I wasn’t so confident, and I settled back, then scooted forward, the scrying mirror making my knees ache with the magic taking notice of where I was. Like a slime mold after the sun, it stretched and dove for the tiny sliver of line that ran not five feet away.
“It shouldn’t hurt,” I added, feeling my fingers slip as I started to sweat. “If it does, just say the words of invocation again, and it will reverse as long as it hasn’t sealed yet. Okay?”
He nodded, and his jaw tightened.
I took a breath. Exhaling, I gently reached for a line, my fingers jerking on the glass as it spilled into me with an icy suddenness. The lines had been painfully sharp since I’d dove through all of them, almost as if their clarity had improved a hundredfold. The glass hummed with a myriad of conversations, whispers on the edge of my awareness, drops and swells of power as demons went about their daily grind of fighting boredom. The collective felt warm, peaceful for once, and I felt my eyes slip shut as the heat of the fire mixed with the blanket of spent adrenaline still holding the collective in a muzzy contentment. Oh, if only it could last.
Leaving the puddled warmth behind, I willed a small part of my thoughts into Al’s storeroom, shocked when my muscles seemed to lose their focus. A heavy lassitude filled me, and I wondered if Al was asleep. I’d never encountered this when storing or accessing spells in Al’s private space before.
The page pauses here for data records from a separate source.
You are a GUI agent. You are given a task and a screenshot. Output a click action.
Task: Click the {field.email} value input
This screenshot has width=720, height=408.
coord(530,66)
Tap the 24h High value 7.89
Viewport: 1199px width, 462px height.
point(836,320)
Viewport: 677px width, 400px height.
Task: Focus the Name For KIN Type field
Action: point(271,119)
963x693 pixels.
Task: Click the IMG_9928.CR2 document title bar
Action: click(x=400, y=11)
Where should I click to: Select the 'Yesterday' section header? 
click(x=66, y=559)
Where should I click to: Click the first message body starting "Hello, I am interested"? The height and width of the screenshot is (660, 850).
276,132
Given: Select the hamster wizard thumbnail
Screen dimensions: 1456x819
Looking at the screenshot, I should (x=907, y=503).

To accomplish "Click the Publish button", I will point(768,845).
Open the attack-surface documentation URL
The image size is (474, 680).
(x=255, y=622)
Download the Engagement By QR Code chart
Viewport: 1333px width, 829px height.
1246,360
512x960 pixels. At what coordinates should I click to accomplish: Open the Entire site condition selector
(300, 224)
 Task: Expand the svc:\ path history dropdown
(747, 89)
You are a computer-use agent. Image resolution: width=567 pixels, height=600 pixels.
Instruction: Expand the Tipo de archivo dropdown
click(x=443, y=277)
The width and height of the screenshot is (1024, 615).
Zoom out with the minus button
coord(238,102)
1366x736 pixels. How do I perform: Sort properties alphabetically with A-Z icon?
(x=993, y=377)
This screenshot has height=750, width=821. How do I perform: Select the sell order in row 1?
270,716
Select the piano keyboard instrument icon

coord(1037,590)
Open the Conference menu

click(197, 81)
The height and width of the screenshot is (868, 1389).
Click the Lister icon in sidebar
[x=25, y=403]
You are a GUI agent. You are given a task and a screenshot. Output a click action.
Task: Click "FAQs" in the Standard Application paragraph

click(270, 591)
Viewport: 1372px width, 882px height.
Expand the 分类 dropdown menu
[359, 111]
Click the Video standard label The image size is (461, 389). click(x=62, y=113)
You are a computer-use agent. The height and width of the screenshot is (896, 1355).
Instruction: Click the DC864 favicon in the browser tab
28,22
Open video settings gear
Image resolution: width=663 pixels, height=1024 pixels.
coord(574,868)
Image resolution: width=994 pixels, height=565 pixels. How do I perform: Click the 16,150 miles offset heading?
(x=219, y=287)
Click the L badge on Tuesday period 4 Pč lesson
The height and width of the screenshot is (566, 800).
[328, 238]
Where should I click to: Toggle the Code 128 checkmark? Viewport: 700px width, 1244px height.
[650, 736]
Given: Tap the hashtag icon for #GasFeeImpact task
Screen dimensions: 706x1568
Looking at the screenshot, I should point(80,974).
The way the collective was set up was that private curses were stored in private spaces, and public curses were stored where everyone could access them, be they the stuff to get rid of warts or entire species. Use a public curse, and you took on the smut for its creation—plus whatever smut the maker tacked on to it. It was how some demons tried to get rid of their smut, a dubious attempt at best.
“Here,” I said brusquely, feeling dizzy as I held out my hand across the space between us. “I didn’t want to risk making a charm tailored to you specifically in case the identifying factor could be used against you, so I need to touch you to focus the curse.”
“Does it have to be my right hand?” he asked, and I blinked, trying to focus on him. I felt half drunk—without the mild euphoria.
“It can be your foot, for all that it matters,” I said, and he scooted forward, slipping his left hand into mine. It was cold, and I gripped it tighter. “
Non sum qualis eram,
” I said to access the proper curse, one hand in his, the other on the mirror.
I stiffened as the energy spilled up through me, shaking off the smut of the curses around it and shining with a dull gleam in my mind.
I pay the cost for this,
I thought, wondering how I got to this point: willingly taking the smut for a curse to help Trent. Warm and chattering through my synapses like water around rocks, the curse sped from my mind to my chi, pulling energy along behind it until it dove through my hand and into Trent.